Kelley agreed that having an outsider on the board to bring a fresh perspective can be valuable, so she does not consider regular attendance at school board meetings a prerequisite. More than anything, she wants board members who are critical thinkers rather than rubber stampers and who will work with rather than antagonize parents or teachers' unions.
But for candidates Boggs and Metcalfe — a Republican and a Democrat, respectively — prior school board experience is paramount. Both said they want to bolster training efforts to ensure incoming board members have a solid understanding of their fiscal and legal responsibilities before swearing-in.
The two highlighted Watson’s November appointment of Becky Proudfit to the Peoria governing board as having missed the mark. Proudfit previously volunteered in her children’s school but otherwise lacked public school experience.

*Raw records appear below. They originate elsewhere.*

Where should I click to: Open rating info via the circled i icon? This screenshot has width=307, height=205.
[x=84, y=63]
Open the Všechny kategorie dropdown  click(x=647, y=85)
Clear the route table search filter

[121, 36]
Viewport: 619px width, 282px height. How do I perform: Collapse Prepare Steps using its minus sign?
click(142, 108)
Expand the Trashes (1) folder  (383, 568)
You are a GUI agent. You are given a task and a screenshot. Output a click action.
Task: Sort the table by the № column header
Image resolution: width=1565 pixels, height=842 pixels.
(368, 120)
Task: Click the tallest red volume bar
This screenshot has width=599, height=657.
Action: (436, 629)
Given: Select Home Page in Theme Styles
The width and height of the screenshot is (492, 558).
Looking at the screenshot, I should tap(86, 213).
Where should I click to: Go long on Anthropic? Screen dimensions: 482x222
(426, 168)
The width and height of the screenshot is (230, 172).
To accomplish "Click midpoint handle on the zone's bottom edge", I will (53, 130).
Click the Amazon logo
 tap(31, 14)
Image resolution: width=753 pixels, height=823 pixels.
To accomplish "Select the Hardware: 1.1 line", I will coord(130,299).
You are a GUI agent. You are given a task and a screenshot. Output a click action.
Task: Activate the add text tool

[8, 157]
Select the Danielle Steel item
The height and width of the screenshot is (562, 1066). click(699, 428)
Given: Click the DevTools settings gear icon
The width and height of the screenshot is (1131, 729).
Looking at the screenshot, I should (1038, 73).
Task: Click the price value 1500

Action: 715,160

“Nice enough lady, I’m sure, but we aren’t worried about nice," Metcalfe said. "We’re worried about being able to know what the impact of a legal decision on a school board level has not only on the community but the superintendent, the staff, the administration and the student. ... Bringing somebody in who has zero background is a failure of epic proportions.”
Proudfit previously told The Arizona Republic she hoped to unify the district and build bridges between board members who were divided over issues related to transgender students’ access to facilities and diversity, equity and inclusion.
Watson defended his appointment as the right choice at the right time for the district. As vindication, he pointed to the governing board’s decision to elect Proudfit its president after just a few meetings.
“I think that speaks to her ability to bring in everybody and respect all different perspectives,” Watson said. “If you meet that criteria to be temperamentally ready to govern, you’re just going to be responsive to your constituents.”